With pension plan problems filling the news, Canadians could be forgiven for worrying about the security of their own workplace retirement plans.

Except – surprisingly – they're not.

A new survey by RBC Dexia Investor Services and Grant Thornton in Canada has found employees with a traditional workplace pension plan have a high level of confidence in the strength of the plans and their ability to pay out as promised. The survey of 879 people who have traditional defined-benefit pension plans in their workplace found 83 per cent are confident the plans will have sufficient funds to pay them in retirement.

Only 5 per cent said they recall hearing about underfunding problems affecting pension plans in Canada, and just 4 per cent said they have heard that some pension plans are being phased out by employers.

The findings come despite a long decline in pension plan membership in Canada, with many companies phasing out their pension plans or closing them to new hires because market turmoil and low interest rates have eroded investment returns and increased funding obligations.

Statistics Canada reported earlier this year that, for the first time, the majority of Canadians with workplace pension plans were government employees, while just 25 per cent of private sector employees were members of company pension plans in 2009. Statscan said the number of private sector employees with traditional defined-benefit pension plans – which pay a guaranteed level of income in retirement – fell by 3.6 per cent in 2009 alone.

Regina Baezner, a principal in the pension and benefit practice at Grant Thornton, said employers may need to educate employees more "in terms of the challenges" facing pension plans. "Plan members remain in the dark about the issues and challenges facing Canadian defined-benefit plans," she said.

Scott MacDonald, head of pensions, insurance and financial institutions product at RBC Dexia, says the survey findings could be positive if they mean employees aren't worrying excessively about market volatility. But they also show many people are unaware of the real risks facing pension plans, he said.

The survey report questions whether employees are "overconfident and underinformed," with 74 per cent saying their workplace pension plan will be their primary vehicle for retirement income, but 49 per cent not knowing how much they will receive when they retire.
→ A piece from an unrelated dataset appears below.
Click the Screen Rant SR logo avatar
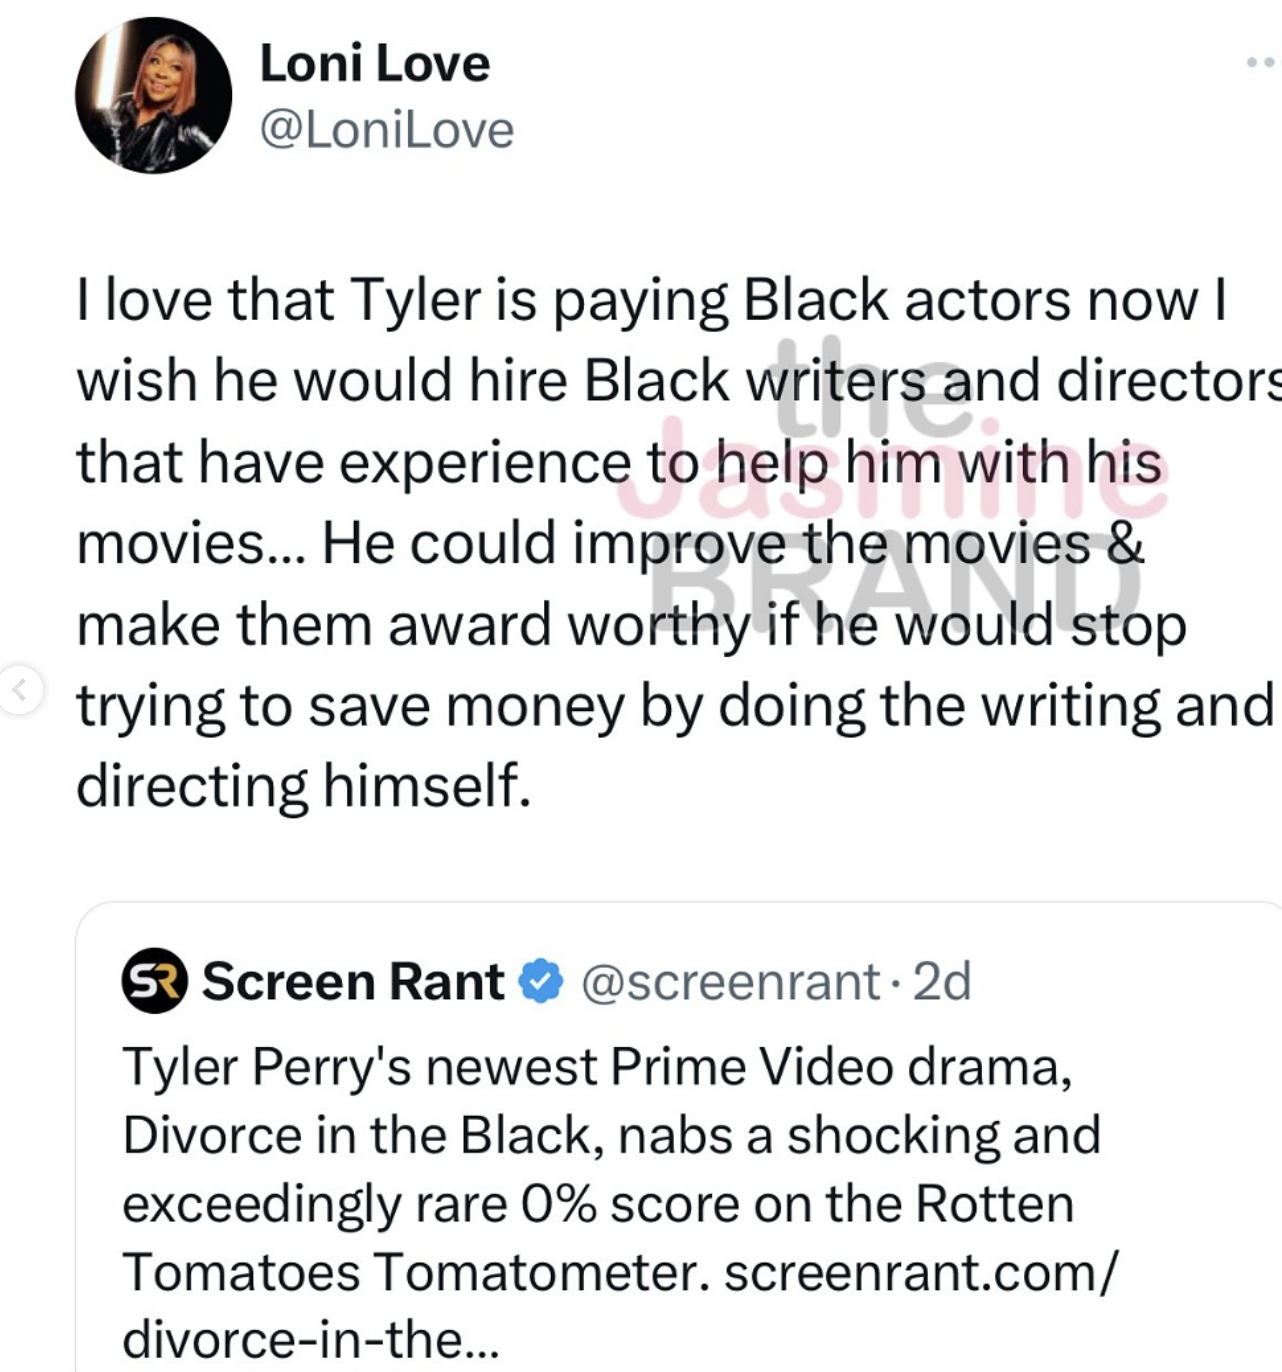The image size is (1282, 1372). (x=154, y=981)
Bill Schmitt is a strong fan of his company's pension plan after working 27 years at Canadian National Railway Co., and says he is "very confident" the plan is securely funded. But the 48-year-old railway worker worries there is pressure on governments to change pension rules and weaken obligations of employers. Public support for pensions is waning, he fears.

"The recession of a few years back, where most people without pension plans lost their investments, probably didn't help protect traditional plans either," he says. "If someone lost their retirement savings, they won't be too supportive of those of us with traditional plans."

Claire van Beek Rogers shares the concerns. As a member of the Ontario Municipal Employees Retirement System pension plan, she worries that benefits for civil servants could come under fire if funding pressures force the public sector to scale back pension promises.

But the Brampton administrative assistant says she is only putting a "tiny, tiny" amount into her own retirement savings account because there isn't much left over after the bills and mortgage are paid. She will rely primarily on her OMERS pension when she and her husband retire and relocate to Mexico to live in a sunny climate. She doesn't "intend to shovel snow beyond 65," she says.

Gord Stephan, however, says he has learned not to count on his workplace pension after losing his job at a multinational company in 2002, and is contributing the maximum allowable amount to his personal retirement savings plan. Now a technology worker at McMaster University in Hamilton, he is contributing to another pension plan, but does not have long enough service to ensure a large pension in retirement.

"I do not feel that the income provided by the pensions will be sufficient to survive on after retirement," he says.